Even more enjoyable to me to take a horse that has lacked nutrition and adequate care and  be able to provide an environment where they can flourish.

When Otto arrived here, I was quite shocked at his less than adequate body condition. His coat was dull, he was underweight, his energy reserves were low, and his legs were weak. I didn't waste any time getting him on a solid feeding program and as soon as his quarantine period was over, I turned him out to our pasture with a buddy. He was so uncoordinated with his legs, he couldn't even walk without kicking himself and interfering with his hind hooves. The scar on his back right pastern has not changed (there was  some thought by the vet that it could be a sarcoma early on) other than it's healed and does not appear to be bothering him anymore.

Getting out and letting him move was going to be key.  Within only a few weeks of turnout, his strength improved rapidly and pretty soon he was doing victory laps around the pasture. Much to my terror, he quickly learned how to  gallop up and over the archery back stop  which is a dirt mound about 4 feet high in the middle of the pasture. Not only was he doing this  at high rates of speed... he would  let go a huge buck at the top of the mound and stick the landing.

Training for his future eventing career maybe... ???

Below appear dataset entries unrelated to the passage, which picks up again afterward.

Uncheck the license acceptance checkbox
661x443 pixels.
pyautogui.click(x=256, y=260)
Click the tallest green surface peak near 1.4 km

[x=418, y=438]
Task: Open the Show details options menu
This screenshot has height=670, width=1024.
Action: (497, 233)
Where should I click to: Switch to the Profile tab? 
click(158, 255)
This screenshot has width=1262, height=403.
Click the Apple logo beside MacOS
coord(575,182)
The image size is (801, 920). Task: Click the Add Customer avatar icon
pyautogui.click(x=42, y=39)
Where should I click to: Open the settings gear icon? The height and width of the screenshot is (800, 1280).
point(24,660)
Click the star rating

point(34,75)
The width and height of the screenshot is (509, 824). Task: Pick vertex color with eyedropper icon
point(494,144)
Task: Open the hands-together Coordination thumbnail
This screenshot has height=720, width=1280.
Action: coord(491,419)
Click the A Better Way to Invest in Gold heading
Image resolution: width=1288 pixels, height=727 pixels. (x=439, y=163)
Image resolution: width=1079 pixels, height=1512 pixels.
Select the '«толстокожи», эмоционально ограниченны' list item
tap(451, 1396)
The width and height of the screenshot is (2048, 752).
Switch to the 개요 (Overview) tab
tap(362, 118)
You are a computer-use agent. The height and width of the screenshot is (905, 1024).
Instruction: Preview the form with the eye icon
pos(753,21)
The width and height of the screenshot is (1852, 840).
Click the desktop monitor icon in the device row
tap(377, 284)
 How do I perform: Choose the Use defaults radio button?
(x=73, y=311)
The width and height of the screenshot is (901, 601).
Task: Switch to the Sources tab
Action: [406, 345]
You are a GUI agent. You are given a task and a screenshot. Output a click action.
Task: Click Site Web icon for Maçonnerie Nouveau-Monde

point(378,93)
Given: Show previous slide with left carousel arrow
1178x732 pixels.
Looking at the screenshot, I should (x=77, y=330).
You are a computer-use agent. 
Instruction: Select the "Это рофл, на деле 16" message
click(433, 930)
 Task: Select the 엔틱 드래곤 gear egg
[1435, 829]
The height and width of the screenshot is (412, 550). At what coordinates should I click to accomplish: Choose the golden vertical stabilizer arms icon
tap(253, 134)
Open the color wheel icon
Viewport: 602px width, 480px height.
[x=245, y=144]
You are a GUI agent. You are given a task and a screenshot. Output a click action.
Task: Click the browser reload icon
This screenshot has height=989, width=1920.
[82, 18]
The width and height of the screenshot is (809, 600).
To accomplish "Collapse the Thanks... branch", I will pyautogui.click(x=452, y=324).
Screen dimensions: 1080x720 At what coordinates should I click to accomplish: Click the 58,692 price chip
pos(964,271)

Since October , he has been turned out with Cassidy and it has been very rewarding to watch this colt develop. In spite of his studly habits, he is quite a character. He craves human interaction. He is one of the most curious colts I have seen in a while.

(oh, started the Clicker training too, more to come on that in a later post!)

Otto will be 2 years old on April 12th but to  look at him, he has gotten so big, he looks like he could easily be turning three. He is a solid 14.3 hands.

The other night, while feeding, I stood back and just looked him over. I see him everyday but I hadn't really looked him over closely. I was struck with how much he has changed in a relatively short time. In fact, I was struck with just how nice he is looking right now.  Yes, he is still gangly but he has filled out and I can begin to imagine what he will look like when he is all grown up.. someday..

While he still has some of the longest pasterns and cannon bones I have yet to see on a horse,  I have seen some positive improvements.

The pasterns have definitely strengthened and are more upright now. Judging from his abilities to jump straight in the air from an absolute stand still, and get several feet in the air, they don't seem to be hindering him at all.

His canon bones seem less long than they were previously as he has grown and developed.

His hind quarter has definitely filled out. More to go but moving in the right direction for sure.

He is appearing much less wasp wasted.. thank goodness because I hate this conformation feature in horses.

I can't decide if his head looks more Araby or more TB. It changes depending on the angle I look at it from. Either way, I don't think I would call it an "ugly " head!

The weather is foggy , and bleary with bad lighting so the images are not  great  but I am sharing just the same.
It was hard to photograph him because he insisted on trying to come in close to see what I was doing.
horse face

I will try not to close my eyes this time

To my right

To my left

Filling out nicely

Meaty withers.. but withers present nonetheless.. thank god!